Here is a pseudo-code describing a solution.

get_sum(my_node, result_arr):
    my_sum = 0
    for child in my_node.children():
        get_sum(child, result_arr)        // we compute the sum value of the children
        if rank(child) >= rank(my_node):  // if child node is big enough add its sum
            my_sum += result_arr[child]
     result_arr[my_node] = my_sum         // store the result somewhere

This is a BFS based algorithm, which should run in O(n) with n the number of nodes in your tree. To get the values for all the nodes, call this recursive function on the root node of your tree.

0
votes

I suggest you a postfixed DFS. For every node, keep the reference of its predecessor.

  • the sum_by_rank for a leaf is an empty dict;
  • the sum_by_rank for any node is the dict ranks of all subnodes -> values of all subodes. If two or more subnodes have the same rank, just add their values.

The postfixed DFS allows you to compute the sums from bottom to up.

Here's some Python 3.7 program to play with (the code is probably not optimized):

from dataclasses import dataclass
from typing import List, Dict

@dataclass
class Node:
    value: int
    rank: int
    sum_by_rank: Dict[int, int]
    children: List[object]

tree = Node(5, 0, {}, [
        Node(4,2, {}, [Node(3,1, {}, [])]),
        Node(7,2, {}, [Node(11,1, {}, [Node(7,8, {}, [])])]),
        Node(8,4, {}, [Node(3,3, {}, []), Node(9,5, {}, []), Node(4,2, {}, [])]),
    ])

def dfs(node, previous=None):
    for child in node.children:
        dfs(child, node)
        node.sum_by_rank[child.rank] = node.sum_by_rank.get(child.rank, 0) + child.value # add this children rank -> value
        # add the subtree rank -> value 
        for r,v in child.sum_by_rank.items():
            node.sum_by_rank[r] = node.sum_by_rank.get(r, 0)+v

dfs(tree)
print (tree)
# Node(value=5, rank=0, sum_by_rank={2: 15, 1: 14, 8: 7, 4: 8, 3: 3, 5: 9}, children=[Node(value=4, rank=2, sum_by_rank={1: 3}, children=[Node(value=3, rank=1, sum_by_rank={}, children=[])]), Node(value=7, rank=2, sum_by_rank={1: 11, 8: 7}, children=[Node(value=11, rank=1, sum_by_rank={8: 7}, children=[Node(value=7, rank=8, sum_by_rank={}, children=[])])]), Node(value=8, rank=4, sum_by_rank={3: 3, 5: 9, 2: 4}, children=[Node(value=3, rank=3, sum_by_rank={}, children=[]), Node(value=9, rank=5, sum_by_rank={}, children=[]), Node(value=4, rank=2, sum_by_rank={}, children=[])])])
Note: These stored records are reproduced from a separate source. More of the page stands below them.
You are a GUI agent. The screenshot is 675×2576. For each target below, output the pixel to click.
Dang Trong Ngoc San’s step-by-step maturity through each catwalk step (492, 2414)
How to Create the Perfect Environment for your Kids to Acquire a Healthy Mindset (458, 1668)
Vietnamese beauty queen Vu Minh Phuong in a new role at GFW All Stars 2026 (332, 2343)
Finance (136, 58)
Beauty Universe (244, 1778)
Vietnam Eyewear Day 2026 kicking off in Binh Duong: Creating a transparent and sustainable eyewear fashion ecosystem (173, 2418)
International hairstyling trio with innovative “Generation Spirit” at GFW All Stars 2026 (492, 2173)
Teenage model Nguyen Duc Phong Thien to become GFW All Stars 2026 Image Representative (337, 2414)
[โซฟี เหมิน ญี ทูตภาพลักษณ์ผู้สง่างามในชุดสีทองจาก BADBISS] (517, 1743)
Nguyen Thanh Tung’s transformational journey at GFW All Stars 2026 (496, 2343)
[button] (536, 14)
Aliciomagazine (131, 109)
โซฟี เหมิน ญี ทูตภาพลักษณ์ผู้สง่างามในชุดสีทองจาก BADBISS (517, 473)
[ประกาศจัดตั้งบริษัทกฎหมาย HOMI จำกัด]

Hence, to get the sum of a node, just add the values is associated with the ranks greater or equal to the node rank. In Python:

sum(value for rank, value in node.sum_by_rank.items() where rank >= node.rank)
0
votes

Let a, b, c be nodes. Assume that a is an ancestor or b, and b is an ancestor of c.
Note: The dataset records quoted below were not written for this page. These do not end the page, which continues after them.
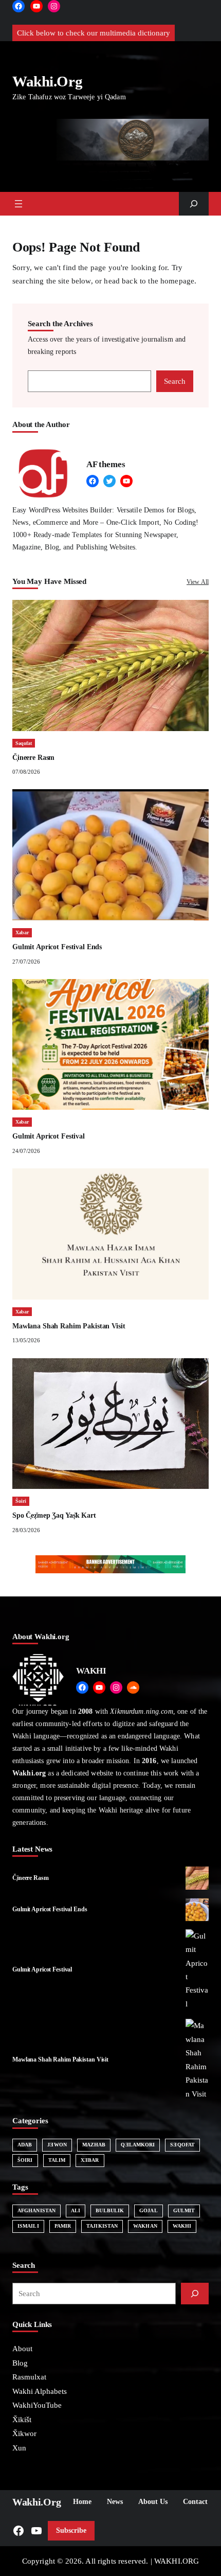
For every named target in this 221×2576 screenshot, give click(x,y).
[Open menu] (18, 204)
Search (175, 381)
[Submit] (195, 2293)
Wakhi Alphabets (39, 2391)
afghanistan (36, 2210)
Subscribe (71, 2530)
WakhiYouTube (37, 2405)
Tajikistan (102, 2226)
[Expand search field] (194, 204)
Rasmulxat (29, 2377)
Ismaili (28, 2226)
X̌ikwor (24, 2433)
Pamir (62, 2226)
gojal (148, 2210)
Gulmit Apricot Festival (48, 1136)
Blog (20, 2363)
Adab (24, 2144)
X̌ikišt (21, 2419)
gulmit (184, 2210)
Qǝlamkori (138, 2144)
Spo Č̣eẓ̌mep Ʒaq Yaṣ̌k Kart (54, 1515)
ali (75, 2210)
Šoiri (20, 1501)
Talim (57, 2160)
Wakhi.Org (47, 82)
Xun (19, 2448)
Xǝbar (22, 932)
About (22, 2348)
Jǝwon (57, 2144)
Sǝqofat (23, 743)
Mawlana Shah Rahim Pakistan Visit (68, 1326)
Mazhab (94, 2144)
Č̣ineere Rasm (33, 757)
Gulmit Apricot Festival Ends (57, 947)
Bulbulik (110, 2210)
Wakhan (145, 2226)
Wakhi (182, 2226)
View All (198, 581)
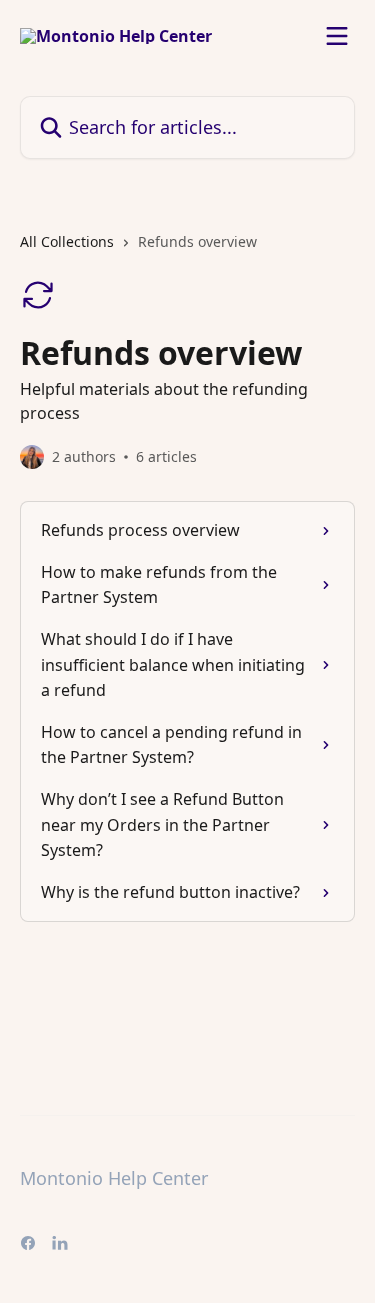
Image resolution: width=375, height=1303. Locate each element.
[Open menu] (337, 36)
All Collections (67, 241)
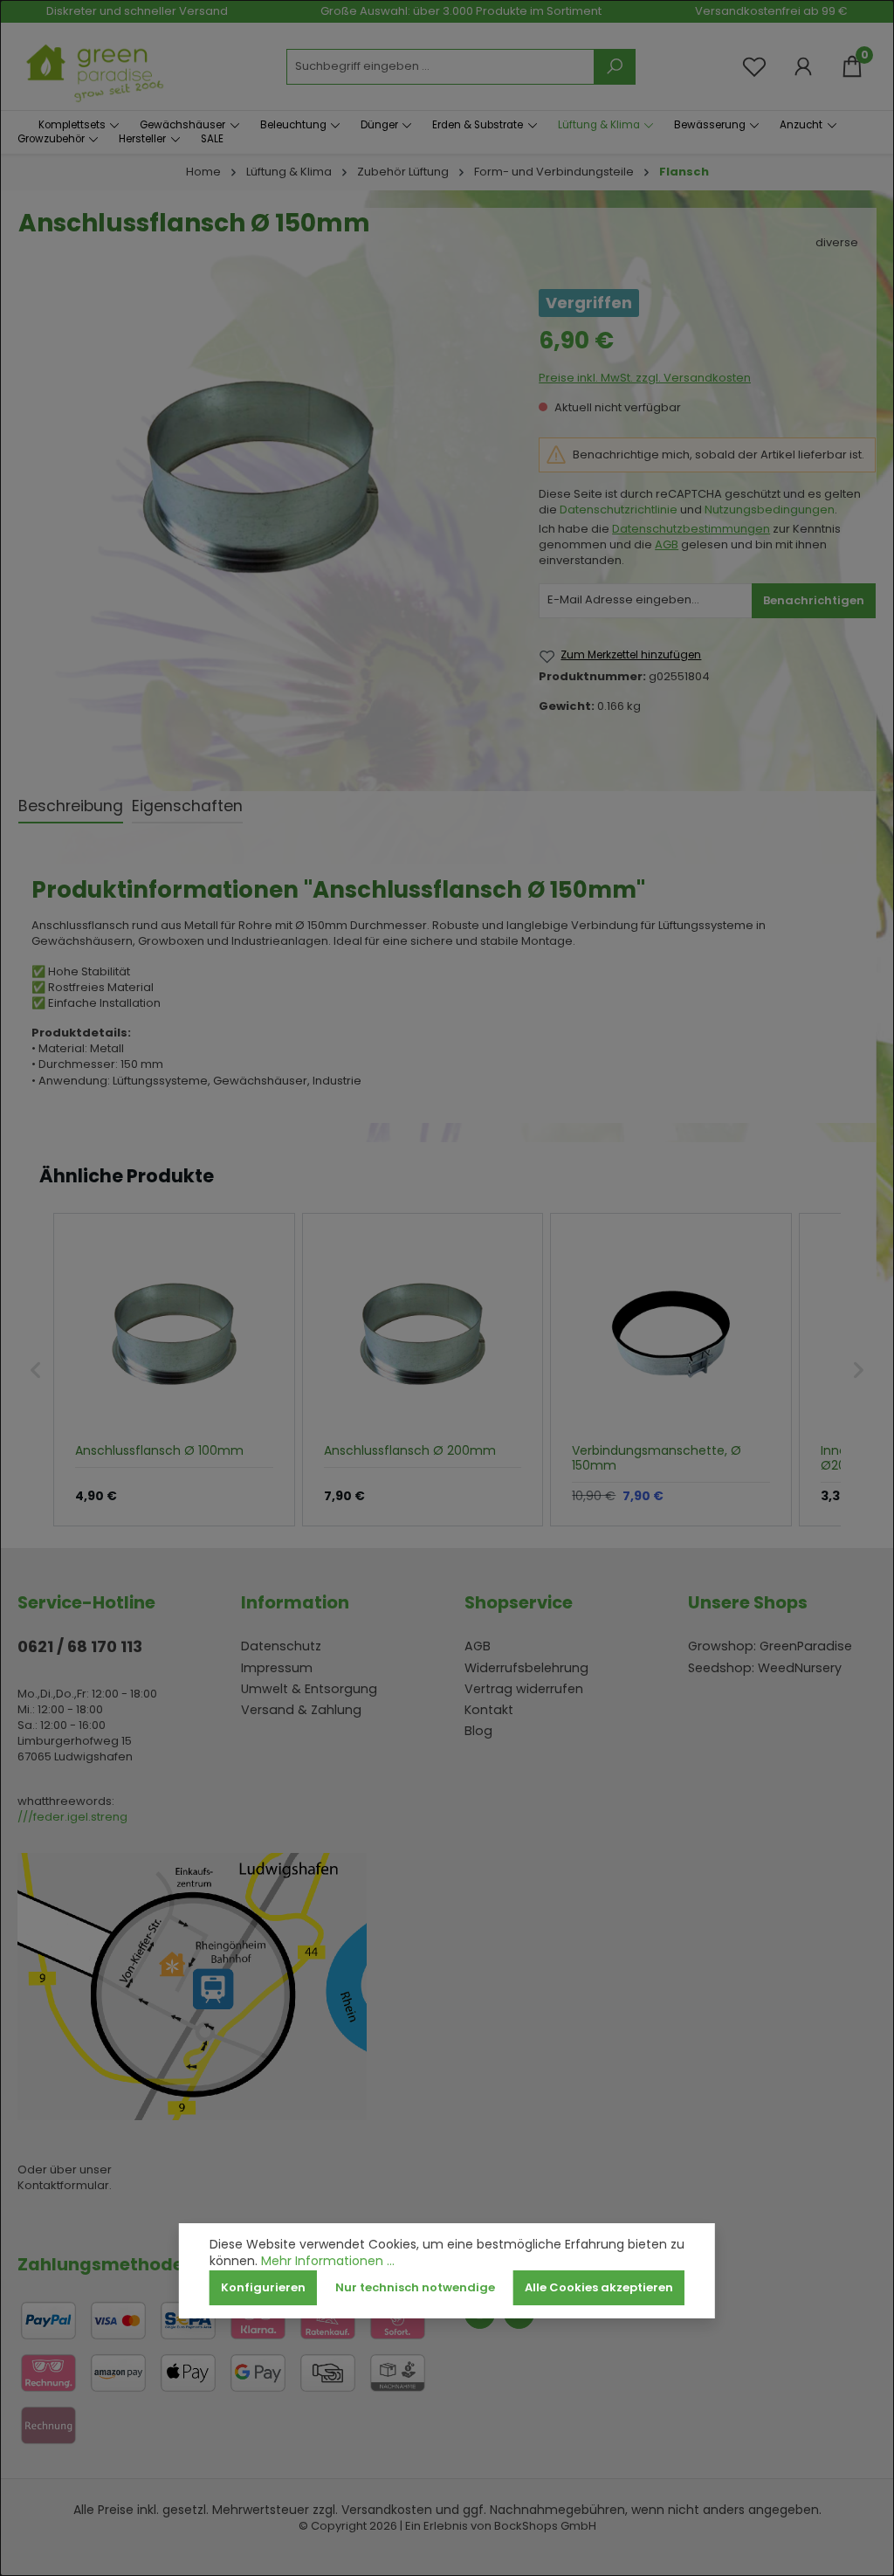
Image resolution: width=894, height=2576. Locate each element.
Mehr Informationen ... (328, 2261)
Observe: if b.rank > c.rank and a.rank > b.rank then a.rank > c.rank. This leads us to the conclusion that the sum_by_rank of a is equal to the sum of sum_by_rank(b) + b.value for every b direct child of a, having a rank lower than a.
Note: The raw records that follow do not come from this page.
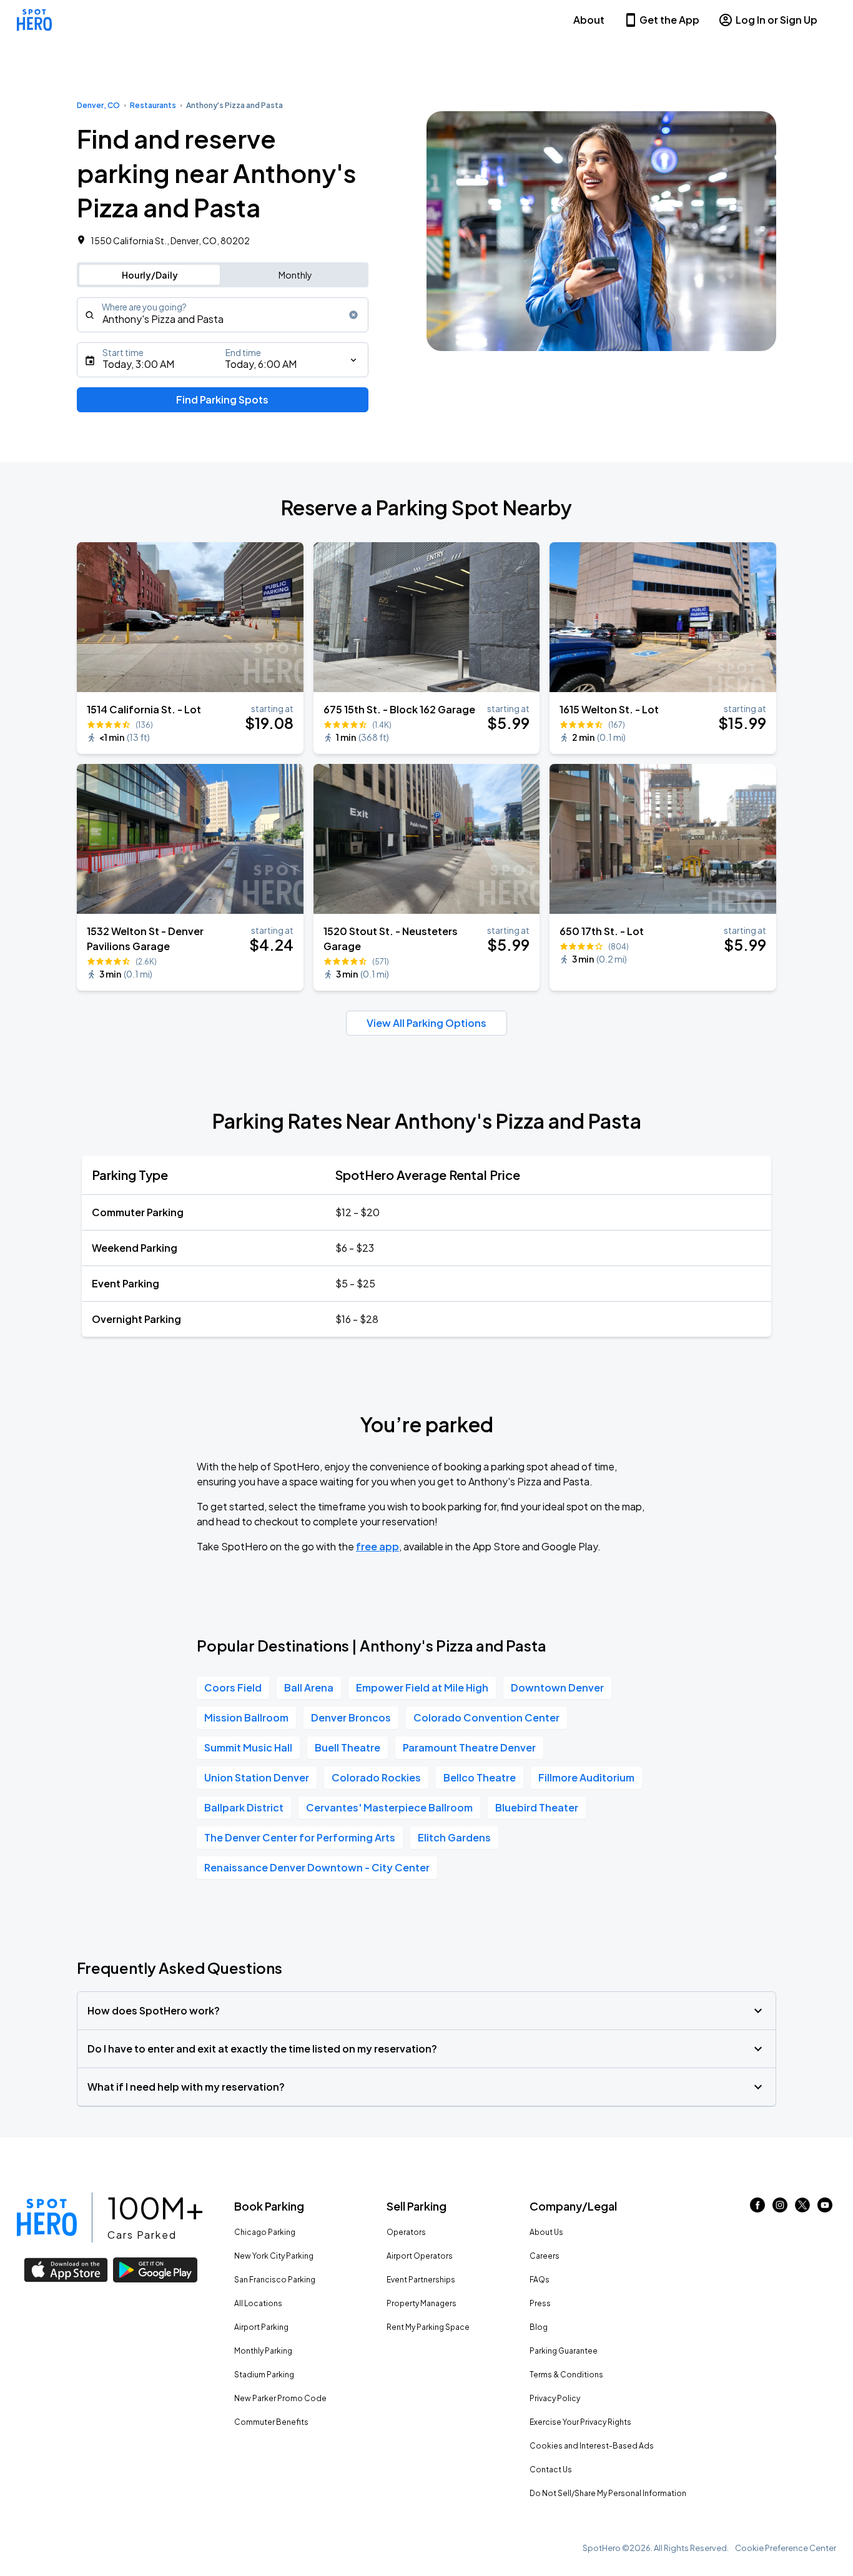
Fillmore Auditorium (586, 1777)
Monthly (295, 274)
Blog (539, 2327)
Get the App (669, 19)
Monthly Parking (263, 2351)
That suggests the following recursion:

ComputeRank(v)
    if v is null
       return

    let sum = 0
    foreach child in v.children
        ComputeRank(child)
        if child.rank <= v.rank 
            sum += child.sumByRank + child.value

    v.sumByRank = sum

By the end of the algorithm each node will have it's sumByRank as you required (if I understood correctly). Observe that for each node n in the input tree, the algorithm will visit n exactly once, and query it once again while visiting it's predecessor. This is a constant number of times, meaning the algorithm will take O(N) time.